SUPPLIED DATA Start Marker

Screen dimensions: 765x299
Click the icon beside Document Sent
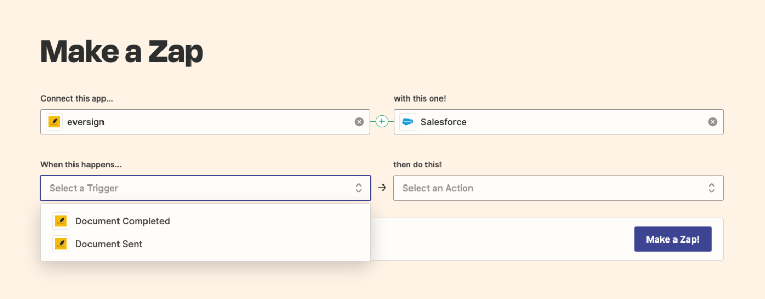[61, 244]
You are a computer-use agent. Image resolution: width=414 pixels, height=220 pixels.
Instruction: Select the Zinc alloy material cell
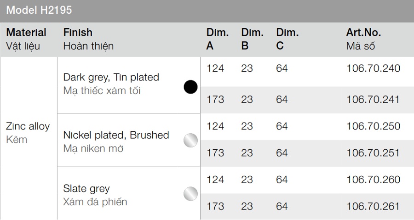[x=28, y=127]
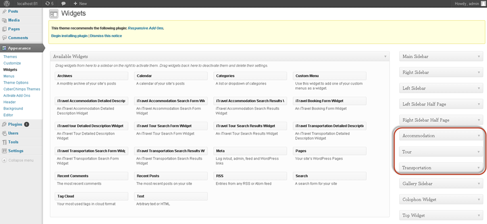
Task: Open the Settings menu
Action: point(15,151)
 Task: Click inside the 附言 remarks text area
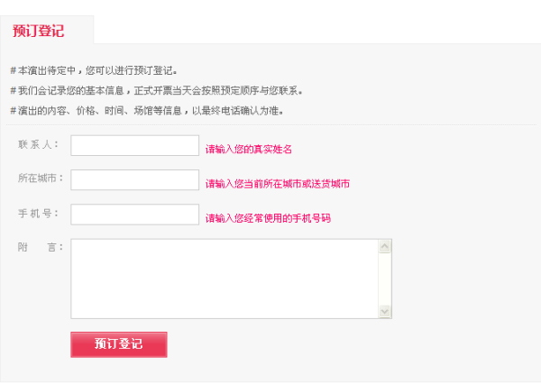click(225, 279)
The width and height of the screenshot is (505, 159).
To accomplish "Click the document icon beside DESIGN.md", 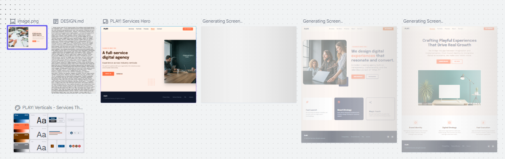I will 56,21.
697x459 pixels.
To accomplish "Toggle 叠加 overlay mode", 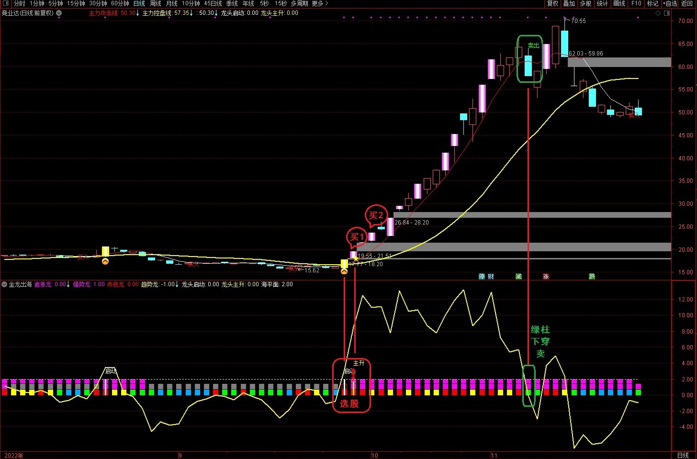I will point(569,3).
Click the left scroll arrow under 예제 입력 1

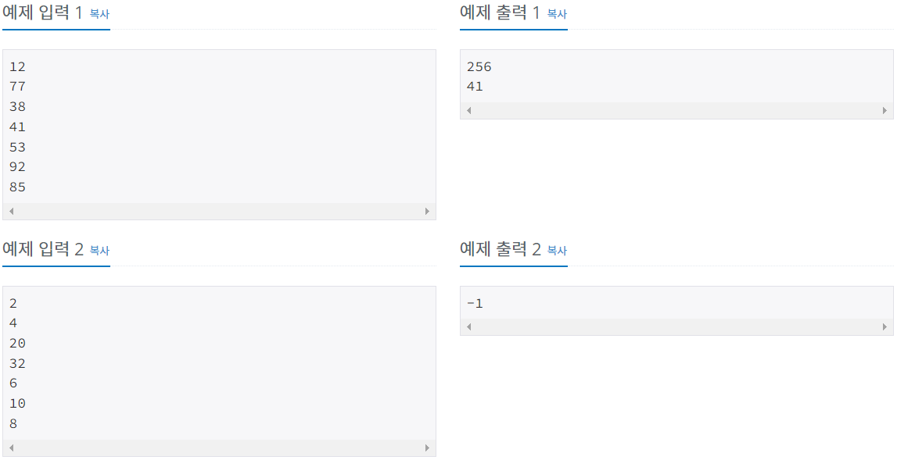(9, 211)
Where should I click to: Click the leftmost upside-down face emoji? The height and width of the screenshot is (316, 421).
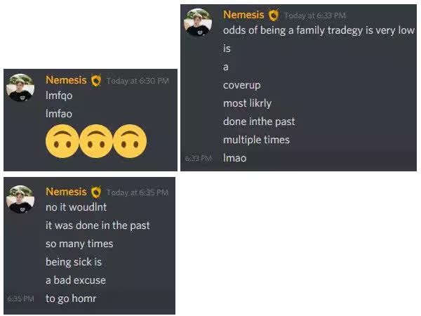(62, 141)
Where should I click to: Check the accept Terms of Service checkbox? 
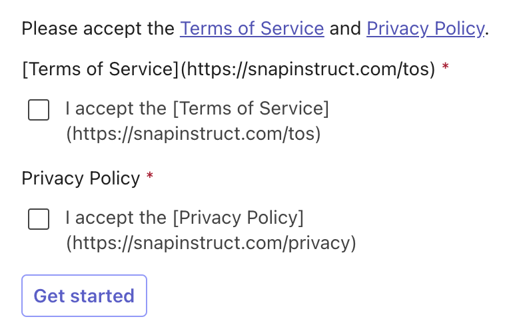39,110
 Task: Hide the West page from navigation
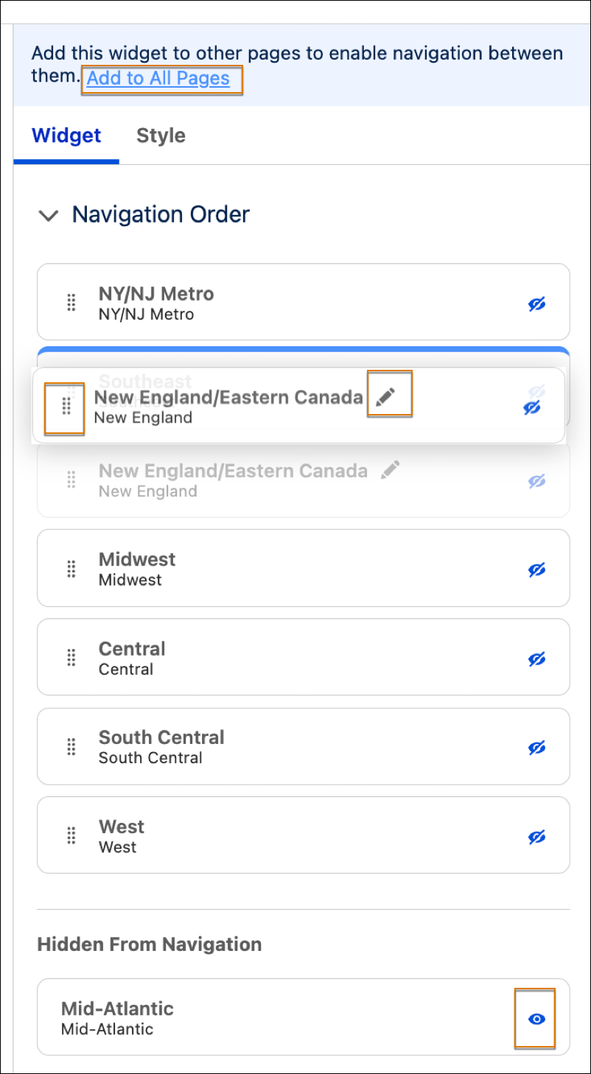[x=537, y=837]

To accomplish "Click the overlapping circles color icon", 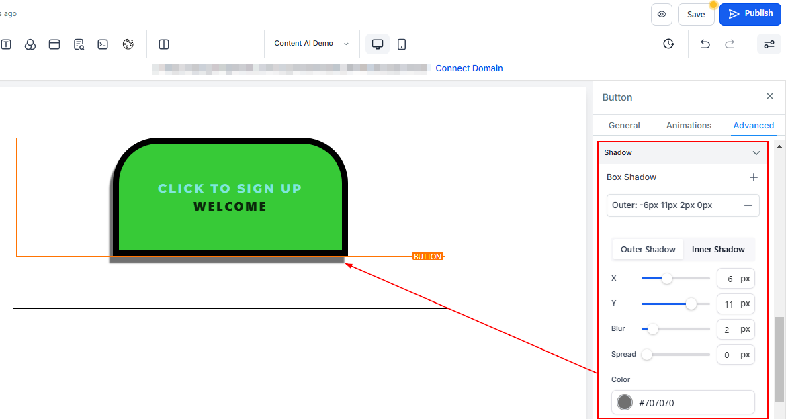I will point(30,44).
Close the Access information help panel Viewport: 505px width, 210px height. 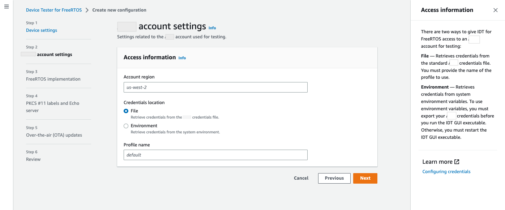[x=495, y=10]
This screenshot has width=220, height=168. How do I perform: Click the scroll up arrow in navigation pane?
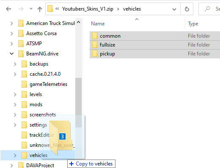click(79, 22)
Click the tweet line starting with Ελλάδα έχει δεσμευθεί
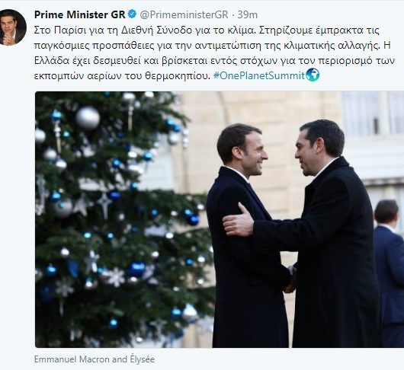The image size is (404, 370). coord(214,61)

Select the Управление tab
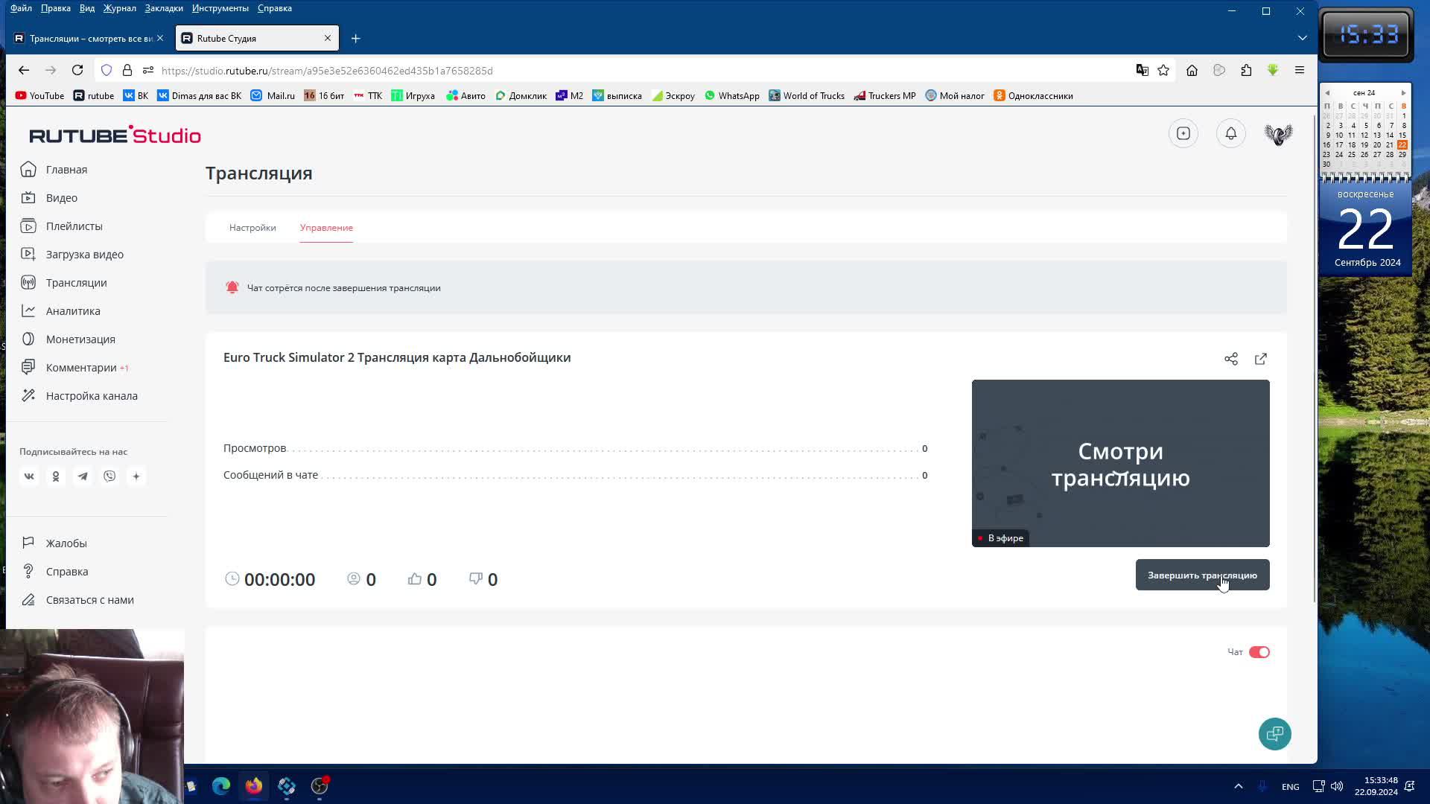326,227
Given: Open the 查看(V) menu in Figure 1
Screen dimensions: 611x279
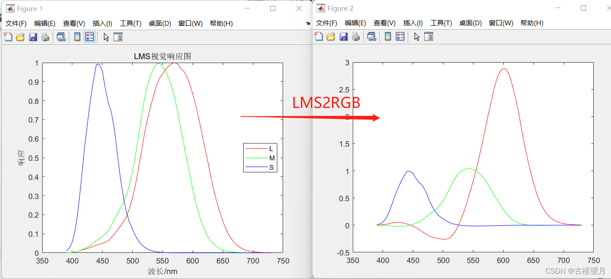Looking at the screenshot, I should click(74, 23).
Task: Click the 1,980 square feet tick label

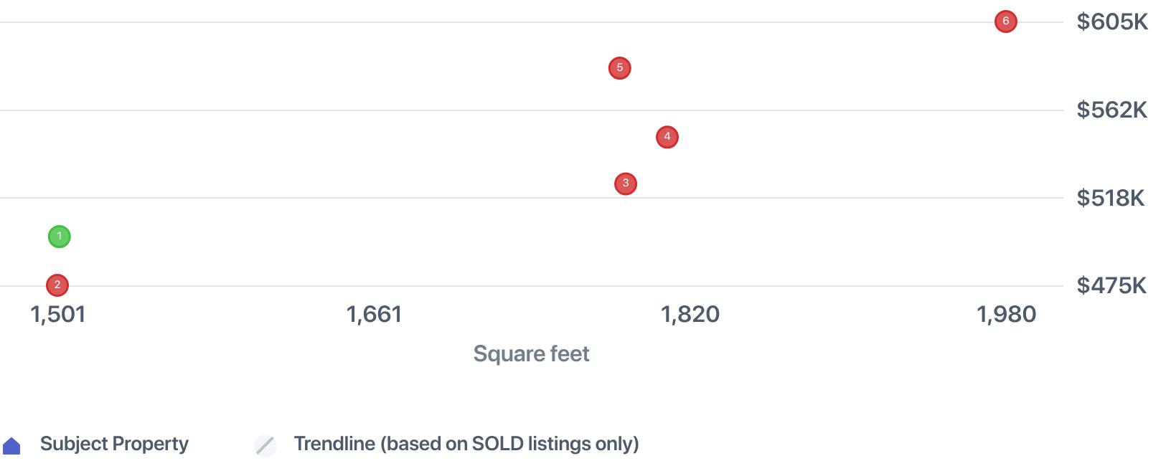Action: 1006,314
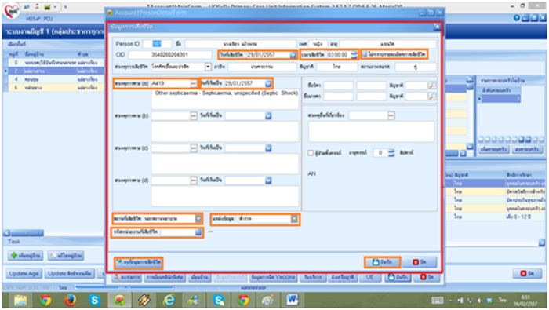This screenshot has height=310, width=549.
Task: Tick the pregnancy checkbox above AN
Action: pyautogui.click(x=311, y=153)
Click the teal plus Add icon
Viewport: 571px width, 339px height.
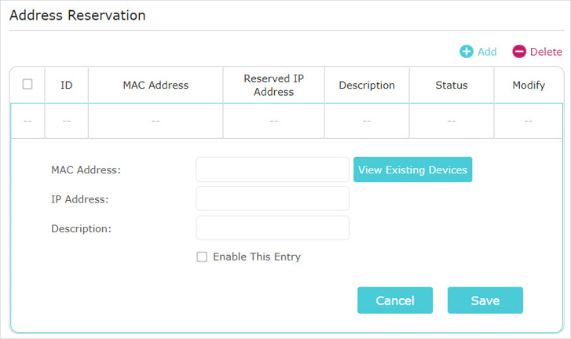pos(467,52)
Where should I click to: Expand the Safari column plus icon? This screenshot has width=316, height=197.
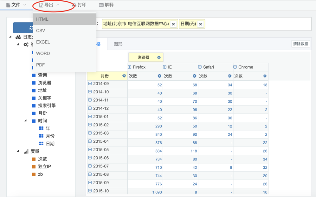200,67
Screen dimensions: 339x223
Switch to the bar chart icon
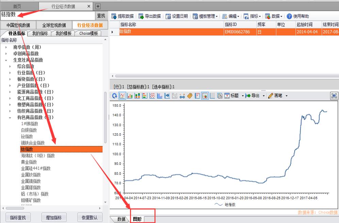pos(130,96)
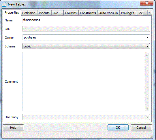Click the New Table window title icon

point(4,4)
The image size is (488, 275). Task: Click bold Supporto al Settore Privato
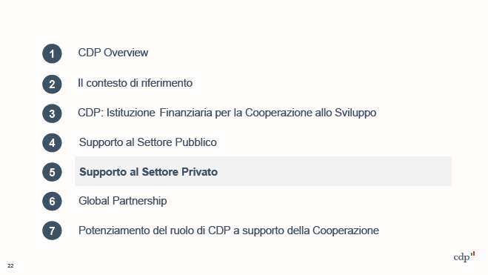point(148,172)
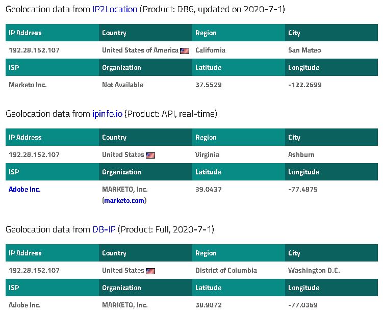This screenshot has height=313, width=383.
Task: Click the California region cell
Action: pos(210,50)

SUPPLIED DATA End Marker

* WHAT THIS TASK INVOLVES
Reproduce each line of the records in which the string "pixels" appears.

* PROBLEM SOLUTION
You are a computer-use agent. Image resolution: width=414 pixels, height=220 pixels.
697x459 pixels.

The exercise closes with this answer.